Bono Needs You

In my younger years, I spent days listening to U2’s dvds (and cassettes, too, admittedly) screaming, “With or without you.” Well, now U2 front man Bono is pushing for change and he has good news.

In a TED conference in February Bono said, “The number of people living in backbreaking, soul-crushing, extreme poverty has declined from 43 percent of the world’s population in 1990 to 33 percent by 2000. And then to 21 percent by 2010. Halved! It’s heart stopping! If you live on less than $1.25 a day, if you live in that kind of poverty, this is not just data. This is everything. This rapid transition is a route out of despair and into hope.” On the trajectory Bono presented, by 2030 there will be zero people living on less than $1.25 per day.
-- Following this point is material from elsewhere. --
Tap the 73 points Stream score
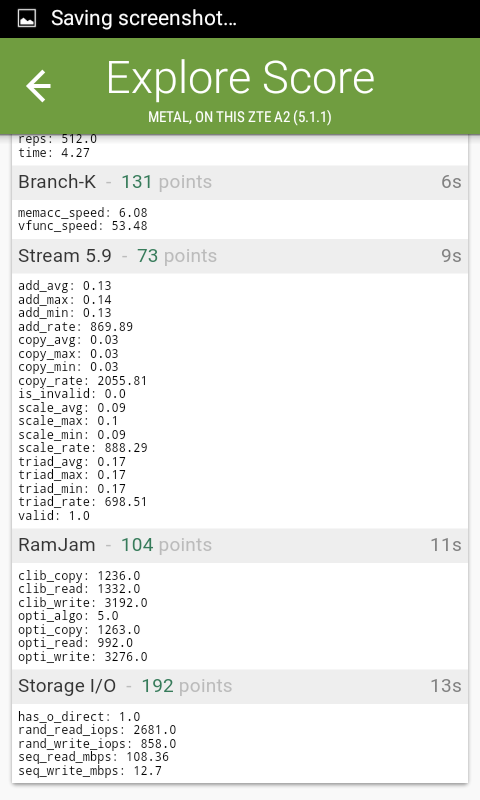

But Bono knows this trend won’t continue “with or without you.” It needs to be nurtured by governments that are eyeing cuts to charitable programs and supported by people so governments don’t make those cuts.


Bono is hoping that the spread of the facts he gives will make believers, or factivists, out of everyone. Here are a few more facts:  Eight million AIDS patients have been receiving retroviral drugs; Malaria deaths have been cut in some countries by 75 percent; the child mortality rate of kids under five is down by 2.65 million deaths a year. These are amazing statistics.

They’re part of the reason why Bono supports the ONE Campaign. I’d heard about the ONE Campaign before, but hadn’t signed up. Its website is both big and simple. Its issues are AIDS, poverty, energy poverty, hunger, and foreign aid, specifically foreign aid from America. 

Uh oh. That’s a hot button. Some people can’t believe that we are sending foreign aid to other countries when we have more people fighting hunger in America and looking for jobs.

Some of it has been politicized. Are we sending aid to the Muslim Brotherhood? I’m not talking about that kind of foreign aid. What I’m talking about is money for medical aid, food, and basic needs.

The people of our country are going through a lot, but should it cut out all aid to other countries? I don’t think so.  Should it cut some? Maybe.

I give to charities that help Americans and I give to charities that help people in other countries. I don’t think the government is the only venue to help, but it is a big one.

Bono got involved in helping others when he was invited by World Vision to go to Ethiopia in 1986. He developed an education program with his wife that used one-act plays and songs to spread information on health, hygiene, and other issues.


We’ve been a sponsor of a child in Africa through World Vision for years. It’s a Christian organization, not a political one.

Bono has supported over 30 different charities in his life. He’s become known for something more than his music, for his hope and leadership in making the world a better place. I know my readers believe in those things, too, which is why I’ve shared some things about Bono with you. He can't make the change he wants to see in the world without you.